Игоря Иванова мы имели на примете, учитывая его недоброе прошлое. В шестнадцать лет он участвовал в группе в нескольких ограблениях. «Завалился» на квартирной краже, получил пять лет. Через три года был досрочно освобожден. Дал слово с прошлым покончить. Поступил на работу на киностудию. Кажется, ничего за парнем плохого по нашей линии, то есть по уголовщине, не замечалось, кроме случая со старушкой. И вот теперь снова. Неужто не бросил грязного дела? Ведь вор-профессионал опасен не только тем, что ворует, но и тем, что втягивает в воровство других, главным образом подростков. Подполковник Панов, например, считает, что самый опасный возраст, когда человек может стать на путь преступлений, до двадцати лет.
Разговор с Игорем Ивановым я начал с того, что мы-де старые знакомые.
— Не думал я так скоро с вами встретиться, — сказал я, предлагая ему садиться.
— А у меня не было желания вообще с вами встречаться. Никогда, — ответил он без вызова и рисовки, а как-то очень даже естественно и тут же прибавил: — Не лично с вами, а с милицией, я имею в виду.
— Я вас понял, только сегодня, как и в прошлый раз, инициатива исходила не от милиции.
— И не от меня, — быстро вставил он.
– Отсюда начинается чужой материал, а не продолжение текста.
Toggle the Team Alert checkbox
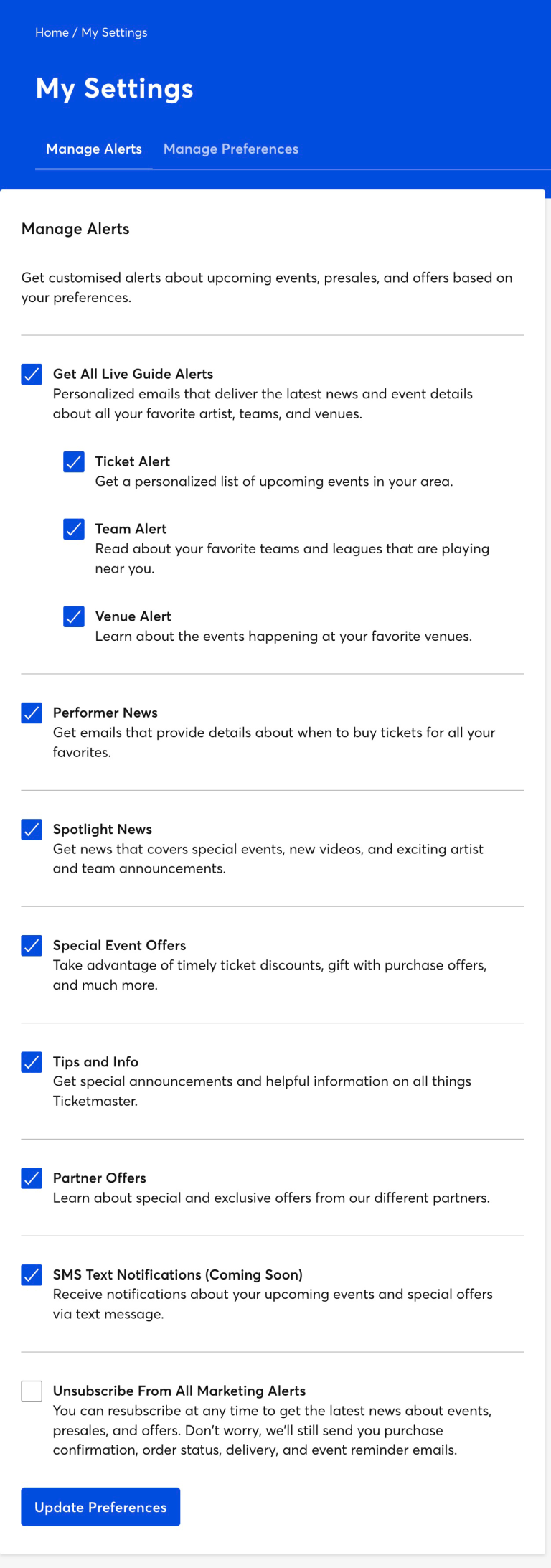551x1568 pixels. (x=74, y=529)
Вообще я заметил, что Иванов хорошо владеет собой и голыми руками его не возьмешь.
— От кого же?
— Не знаю. Если б я был суеверным, я бы сослался на судьбу, — вяло промямлил он бескровными губами, затем, как-то вдруг оживившись, добавил: — Случайное совпадение, верите или нет, товарищ капитан… Нет, не верите, — отчаянно бросил он и, насупившись, уставился в пол. — Прошлое мое, наверно, всю жизнь будет висеть на мне, и всегда меня будут подозревать во всех грехах. Всегда! — Последнее слово он выкрикнул, и это полуистерическое восклицание показалось мне фальшивым, деланным, и я, продолжая изучать его, вымолвил:
— В народе говорят: береги честь смолоду.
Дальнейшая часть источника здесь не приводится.